The debate over hydraulic fracturing, or fracking, to extract oil and gas has largely focused on the chemicals injected underground and their potential impact on public health. Now environmental groups are turning their attention to the waste produced by simply drilling a well in the first place. Water regulators in the Central Valley, home to most of the state’s oil production, will consider the issue at a meeting Thursday.
Drilling mud is the slick concoction used to cool and lubricate a drill bit, and it’s used for all kinds of wells, not just oil and gas. After a well is drilled, the mud and other wastes from drilling the well are often stored aside in unlined pits near the drilling site.
Five years ago, the Central Valley Regional Water Board included drilling muds in a broad waiver that exempted drillers from having to report and monitor those muds, saying they posed little threat to water quality.

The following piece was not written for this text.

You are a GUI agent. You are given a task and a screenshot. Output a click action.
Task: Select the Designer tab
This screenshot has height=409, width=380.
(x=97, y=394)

Other exemptions included swimming pool discharge and water from air conditioners.
That waiver is now up for renewal, and environmentalists say when it comes to drilling muds, oil and gas companies should not get a free pass. Especially since the last time the Regional Water Quality Control Board looked at the health effects of drilling muds was back in 1981, before the fracking boom.
“The most obvious step is to take a time out and really update our understanding of drilling muds and the risk they pose, especially with the spread of new techniques like fracking,” said Hollin Kretzman, a staff attorney with the Center for Biological Diversity. Kretzman says the waste generated from oil wells could contain harmful chemicals and contaminate groundwater.